What is different now, from those 4 elections is that I am not sure that there can be a competent Republican campaign in Massachusetts anymore. In my view, that is the Romney legacy– the death of the Massachusetts Republican party that loved Weld because he held the above-listed positions, AND because he spit in Jesse Helms’ eye at the same time. The local GOP lost that sensibility when they had to go national for Mitt in the primaries.
Senator Brown was their best hope to recapture that legacy, but the sensibility was lost, and it flopped. Can you imagine Weld or Paul Argeo’s campaign “tomahawk chopping”?
Baker is a candidate that would have CRUSHED Coakley pre-Romney. I don’t think he will be able to do that this year, even if he ekes out a win.
centralmassdad @ Fri 22 Aug 2:23 PM
I agree with pretty much all of that.
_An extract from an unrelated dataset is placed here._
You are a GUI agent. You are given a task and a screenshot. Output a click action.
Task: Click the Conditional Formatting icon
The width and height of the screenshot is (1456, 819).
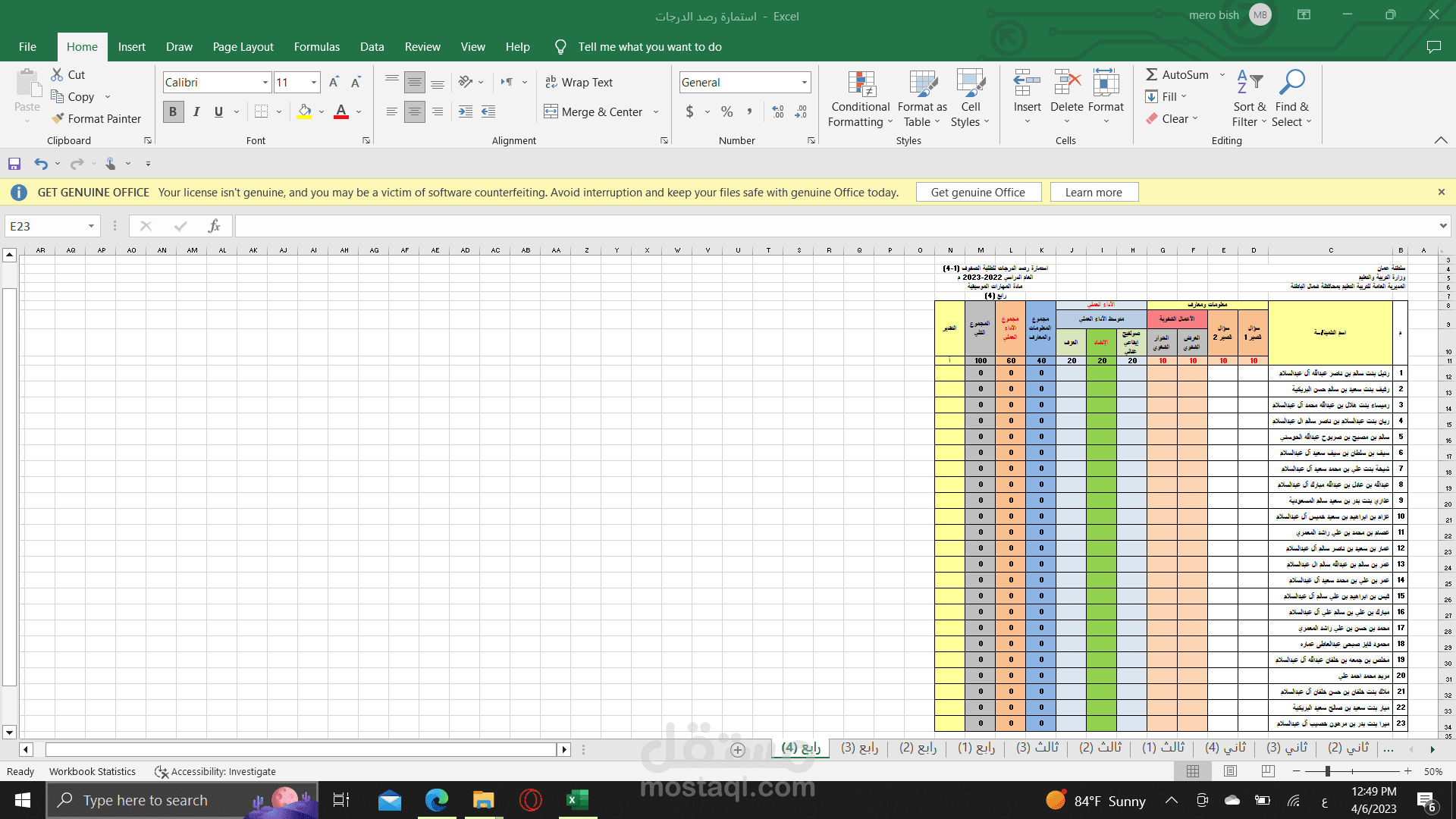(861, 85)

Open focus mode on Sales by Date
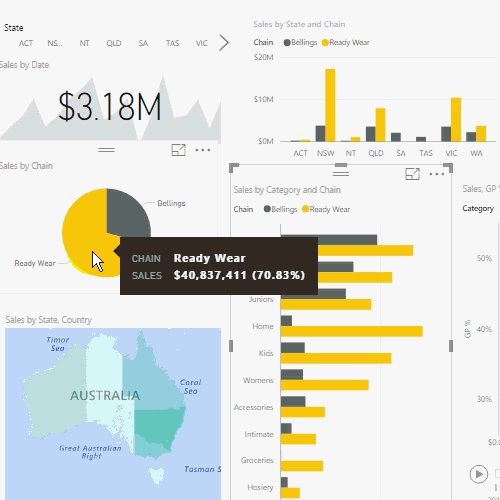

On the same thread, I argued (as I’ve been arguing for years) that the 16-year Republican dominance of the corner office would never have happened but for a fluke, namely, John Silber somehow winning the Democratic nomination for Governor. In the 1990 general election, huge swarms of Democrats, including (maybe even especially) far-left, progressive types, voted for Bill Weld simply because he was not John Silber. I think that’s consistent with centralmassdad’s point. In any event, these dynamics will become very important over the next several weeks. What do you think? Can Charlie Baker break out of the corner into which the Mass. GOP has painted itself? If so, how will he do it – and which Democrat will make it most difficult for him?
Patrick says
What do people think Baker should be doing that he isn’t doing to break out of the corner the Mass GOP has painted itself in? What’s the corner? He definitely doesn’t appear to be courting the party’s right wing base.
This has been a very noticeable thing.
http://wgbhnews.org/post/progressives-once-marginal-are-now-mainstream
http://www.bostonmagazine.com/news/blog/2014/07/23/charlie-baker-and-the-border/
merrimackguy says
For one thing almost all of the cities are going D 80:20, and their turnout is much higher than 2006 (see Jan 2010 for what happens when urban turnout dips). It requires a different strategy for a Republican to even get close. You basically have to get 2/3 of the true swing vote just to get to 51%. So forget about the hard right (what are they in MA, 2%?). Who really cares that he has no new ideas? That’s a tiny bloc as well. This is just electoral reality in 2014.